Doors need to be certified for emergency egress, even if and when they have come off their tracks, and this generates more challenges of both weight and complexity. Qatar Airways’ Qsuite, for example, has a pull release that allows passengers to yank out the centre panelling to escape if needed. Even in regular service, doors need to be at least as reliable as the seats they enclose. (In fairness to the Qsuite, although there are a number of teething problems with the seat, all the doors I tried worked just fine.)

Qatar’s Qsuite doors feature a pull-down emergency release. Image: John Walton

Weight is a big factor too, of course. Floor to head-height doors are sizeable, and the easy-to-show option — simply adding a sliding door onto the side of an existing staggered or herringbone seating product — adds many unwanted kilograms at a time when airlines are cutting weight wherever they can.

The Beyoncé model of putting a door on it also runs into issues of cabin width on smaller widebodies like the Airbus A330 or Boeing 787 Dreamliner. Seatmakers regularly experience problems around the angle at which herringbone seats can be positioned relative to the centreline. Assuming a set of doors for every seats adds four inches to an existing tight squeeze, that could prove problematic. Even Jamco’s proposed solution of adding seats to only one side of the aisle means a couple of extra inches that many existing products may not be able to accommodate in their existing, certified densities.

Staggered products with direct aisle access currently fit alternating 1-2-1 layouts on the A330 and 787. Image: Virgin Atlantic

On the staggered side of the equation, these smaller widebodies are also at the upper limit of seat width for today’s alternating 1-2-1 staggered seats offering direct aisle access. The eight “columns” of seats on products like Thompson’s Vantage, Stelia’s Solstys, Zodiac’s SKYlounge or Recaro’s CL6710 already maximise space. Is there even room for a set of doors? What tradeoffs need to be made? What can be done to shift window seats into the curvature of the aircraft — but what does that do to the laudable ambition to reduce the number of seat parts per shipset?

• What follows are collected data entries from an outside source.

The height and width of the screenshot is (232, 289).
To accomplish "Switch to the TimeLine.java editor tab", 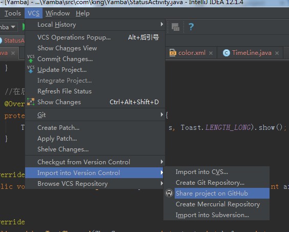I will pyautogui.click(x=252, y=53).
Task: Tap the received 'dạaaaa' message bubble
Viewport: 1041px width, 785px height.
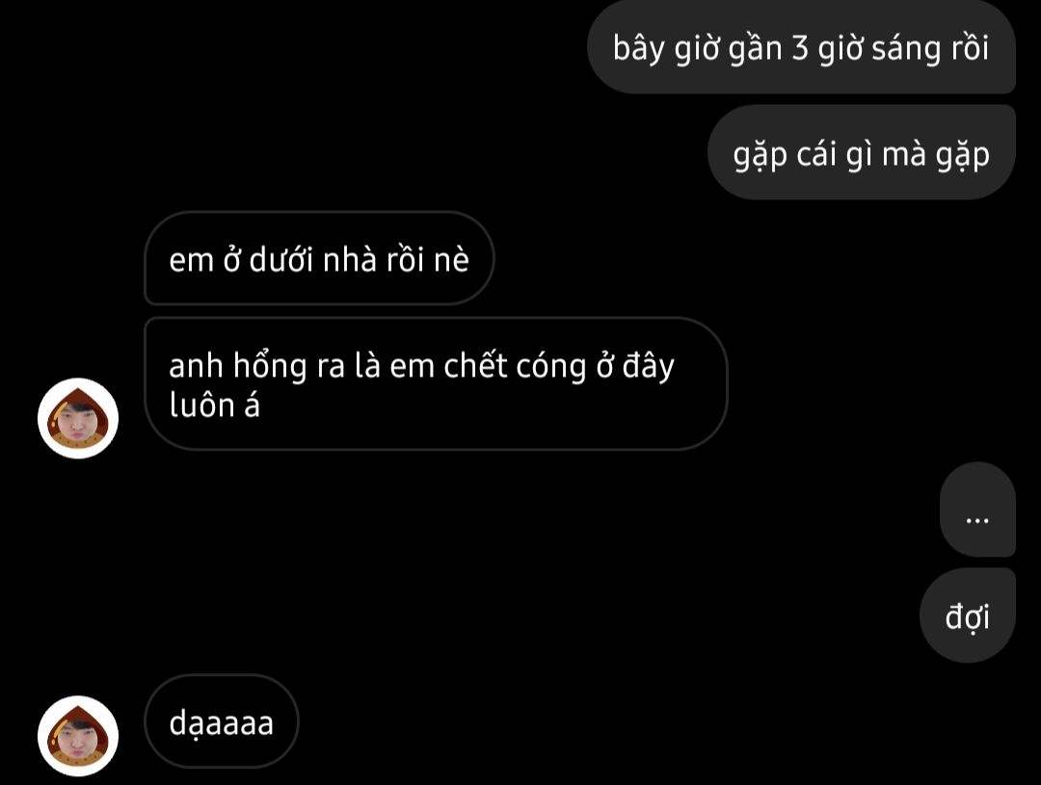Action: coord(221,721)
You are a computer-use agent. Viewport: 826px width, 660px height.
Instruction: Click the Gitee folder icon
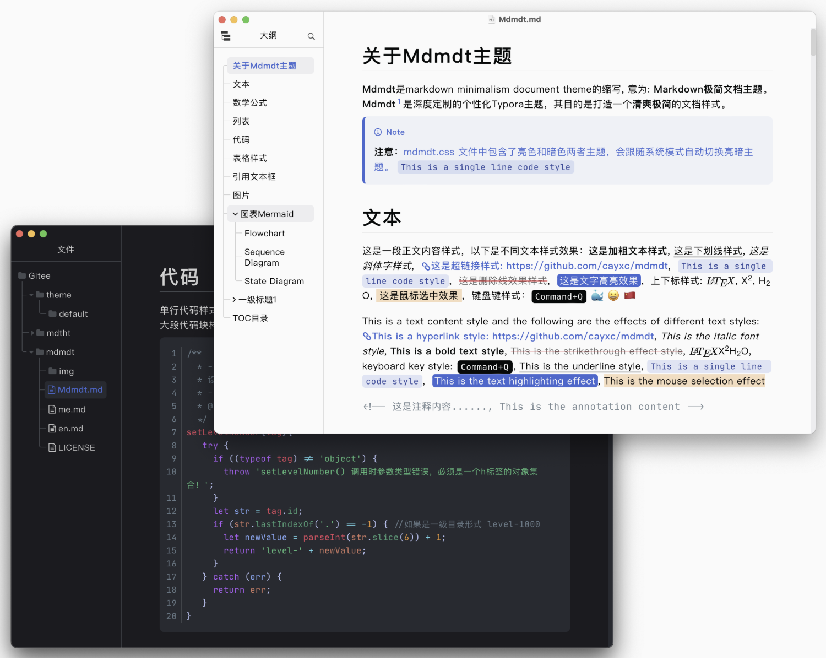coord(23,275)
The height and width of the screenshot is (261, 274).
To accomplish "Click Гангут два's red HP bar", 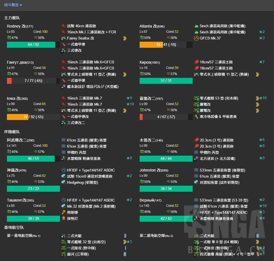I will tap(9, 81).
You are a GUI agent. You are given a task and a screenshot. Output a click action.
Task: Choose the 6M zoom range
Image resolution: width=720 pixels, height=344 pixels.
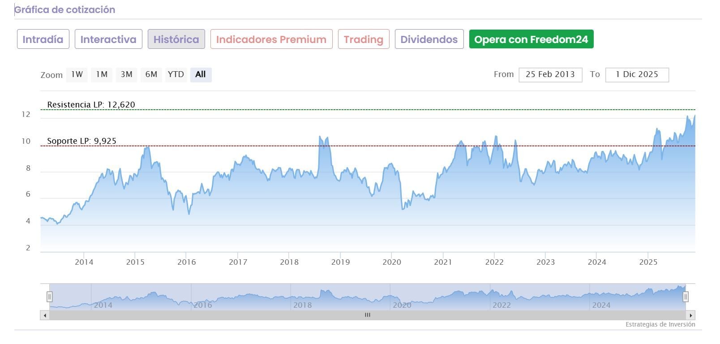coord(151,74)
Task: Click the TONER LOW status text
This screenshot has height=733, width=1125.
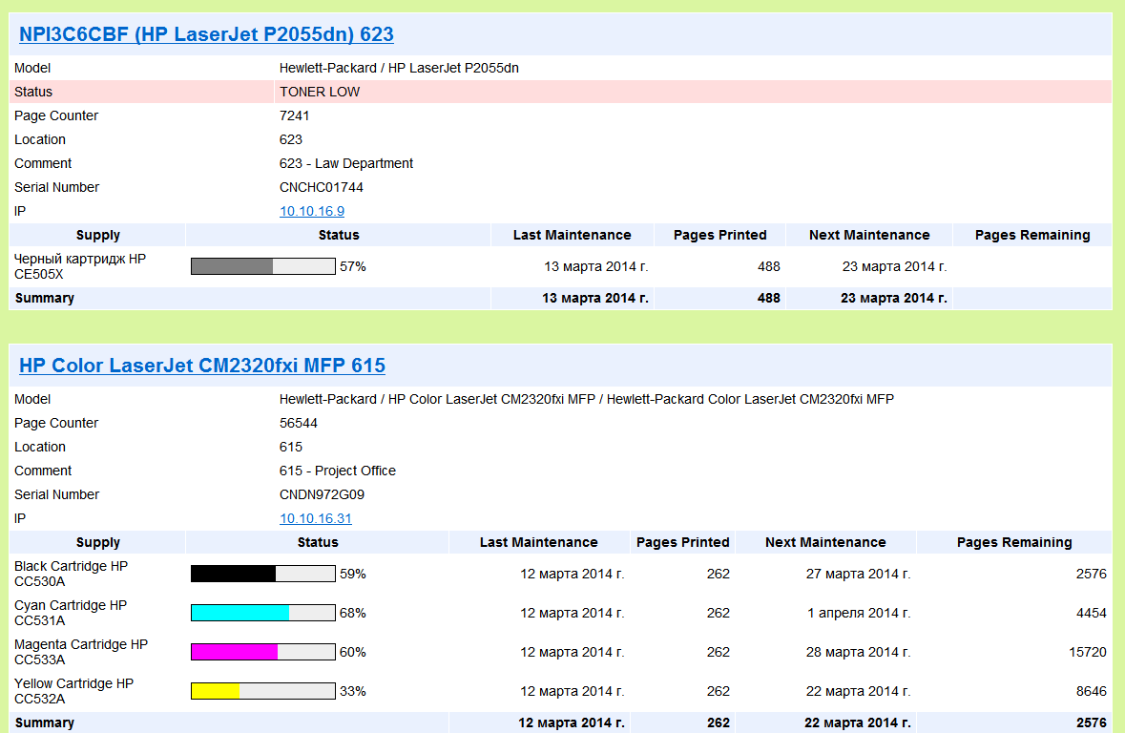Action: pos(320,92)
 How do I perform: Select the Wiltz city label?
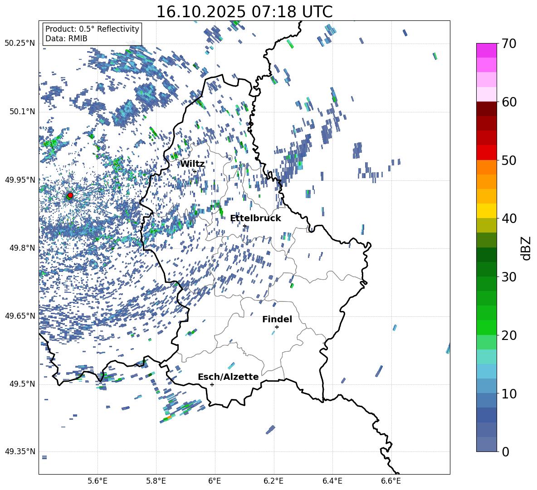pos(192,164)
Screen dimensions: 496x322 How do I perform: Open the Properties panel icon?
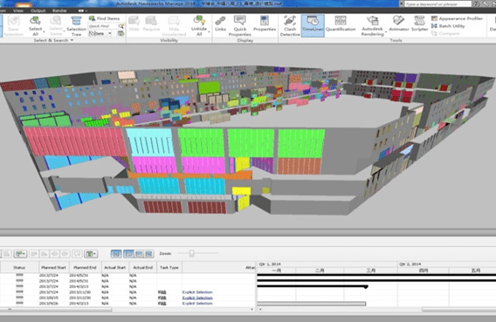pos(265,24)
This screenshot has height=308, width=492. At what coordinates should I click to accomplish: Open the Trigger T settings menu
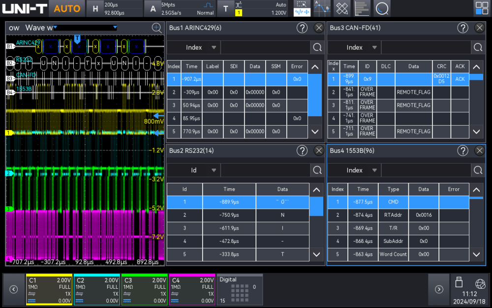click(226, 8)
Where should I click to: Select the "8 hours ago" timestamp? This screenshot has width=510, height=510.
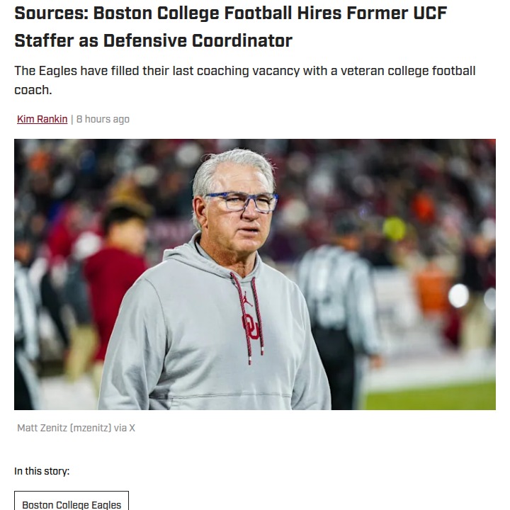(x=103, y=119)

How can seatmakers add privacy to their newer compact staggered seats, like Stelia’s Opal? Image: John Walton

One answer, as Singapore Airlines found more than a decade ago when it introduced the first doored suite into the first class arena, may be to have a door that isn’t a door.

Rotation

SQ’s bespoke first class suite, while framed in metal and thermoplastics, features sections of fabric that can either pull down to provide privacy or be left up to provide a more airy atmosphere.

Another may be to only provide a partial suite, through the use of movable privacy partitions, pull-across screens, or some similar PaxEx wizardry. Some seatmakers are already circulating options like this for comment from their airline customers and their airline customers’ customers, with Zodiac Aerospace showing off a fabric-screened version of the SKYlounge staggered seat at this year’s Aircraft Interiors Expo.

Expect more of this in the future, as airlines push seatmakers to increase privacy and individualisation options, while minimising weight and still offering robust hard product. It’s a fascinating time to be watching this end of the industry, for sure.